#### [Task brief]
The answer is the exact run of lines in the listing below from the line containing "Where should I" up to and including the line containing "The height and width of the screenshot is (768, 1366).", with pictures removed.

#### [Records supplied]
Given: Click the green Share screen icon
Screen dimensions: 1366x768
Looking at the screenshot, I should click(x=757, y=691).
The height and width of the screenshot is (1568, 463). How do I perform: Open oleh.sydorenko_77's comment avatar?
==
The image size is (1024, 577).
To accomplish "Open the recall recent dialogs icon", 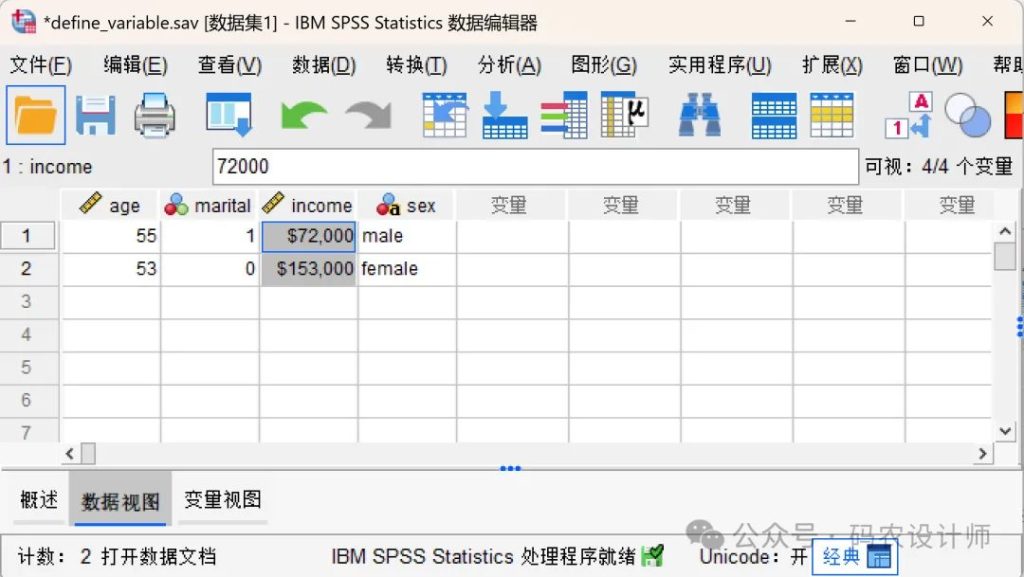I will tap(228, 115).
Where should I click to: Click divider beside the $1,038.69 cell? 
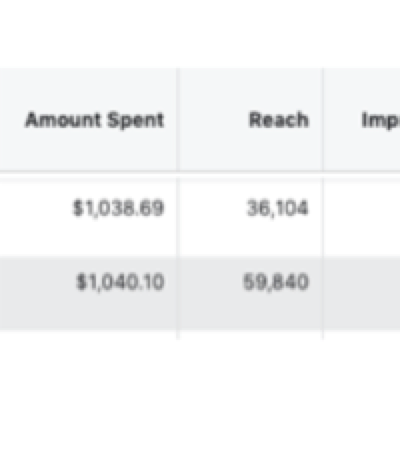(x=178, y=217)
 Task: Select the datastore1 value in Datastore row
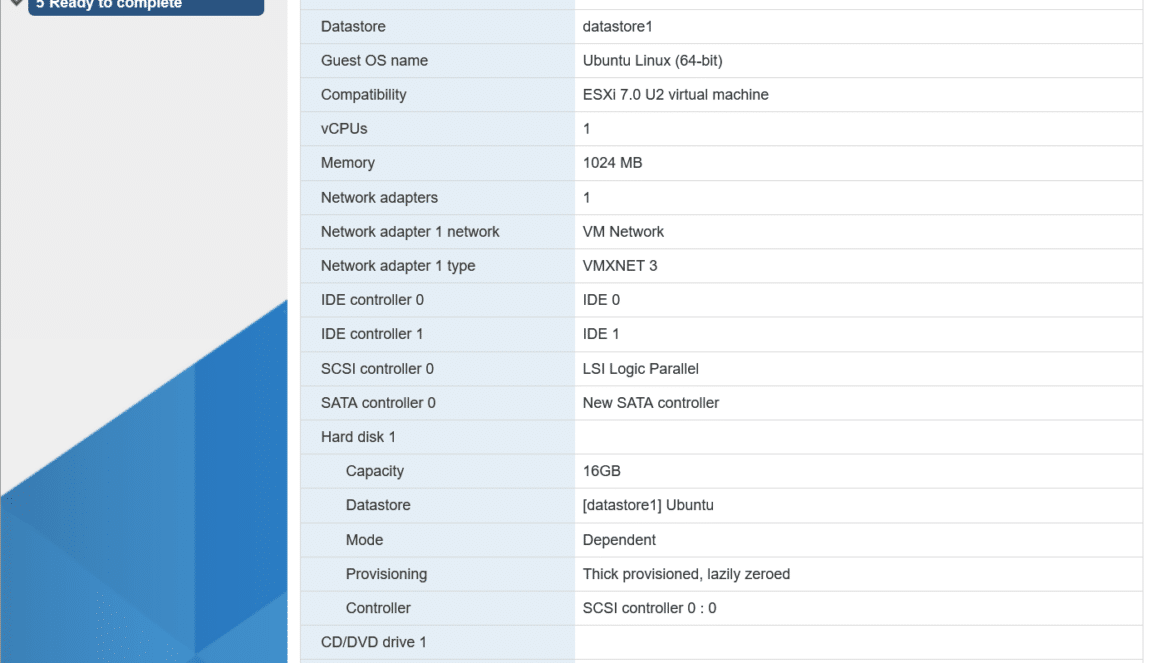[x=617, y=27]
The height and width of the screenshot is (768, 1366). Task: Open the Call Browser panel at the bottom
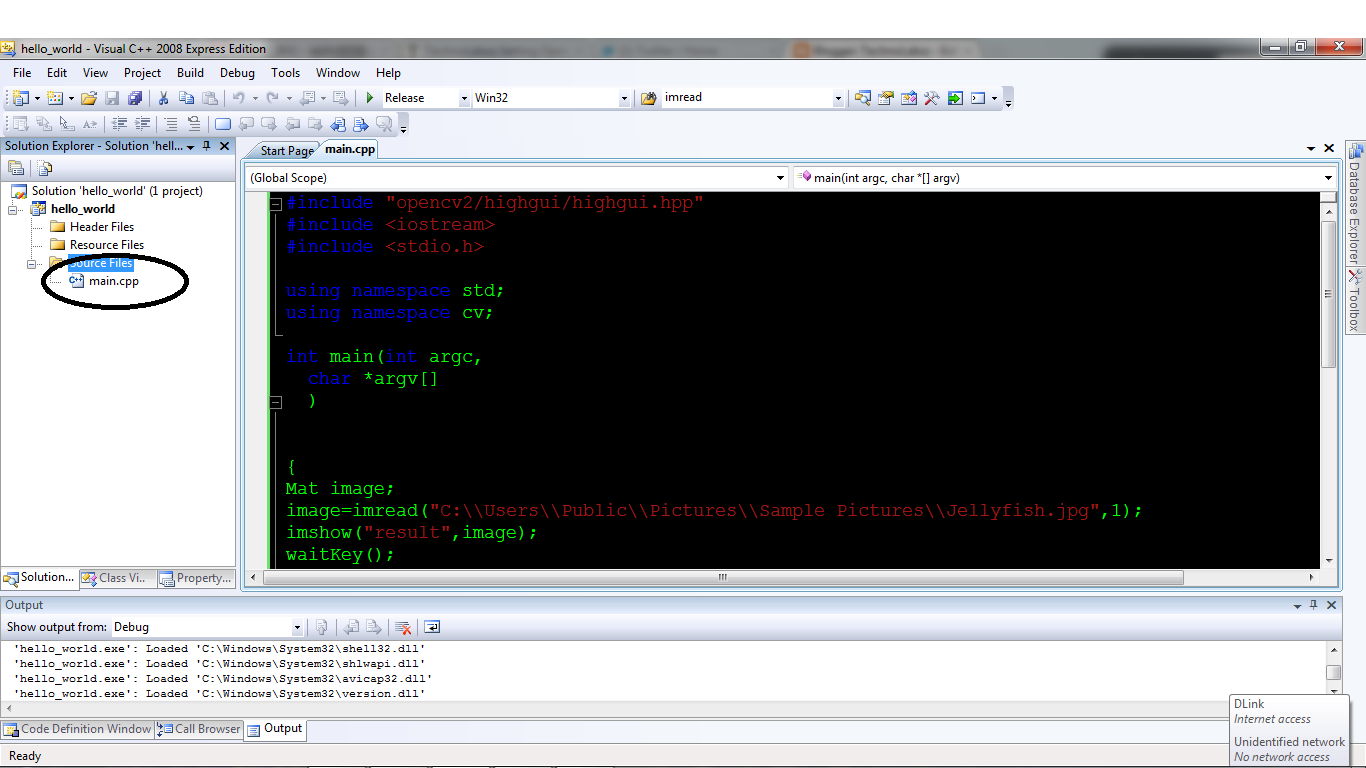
---
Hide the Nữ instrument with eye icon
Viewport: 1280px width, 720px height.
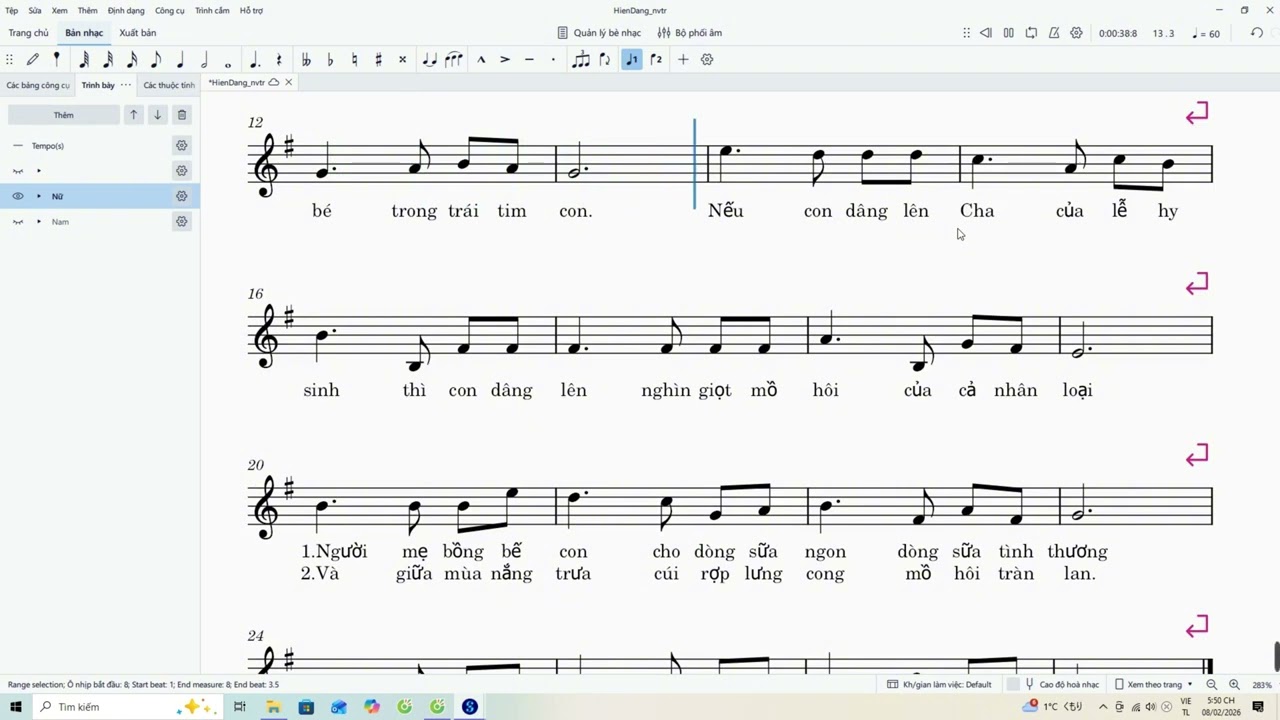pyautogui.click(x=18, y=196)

#### [Answer space]
Where should I click to: Click divider beside the $1,038.69 cell? 
(x=178, y=217)
 Task: Select the datastore1 value in Datastore row
[x=617, y=27]
The height and width of the screenshot is (768, 1366). Task: Open the Call Browser panel at the bottom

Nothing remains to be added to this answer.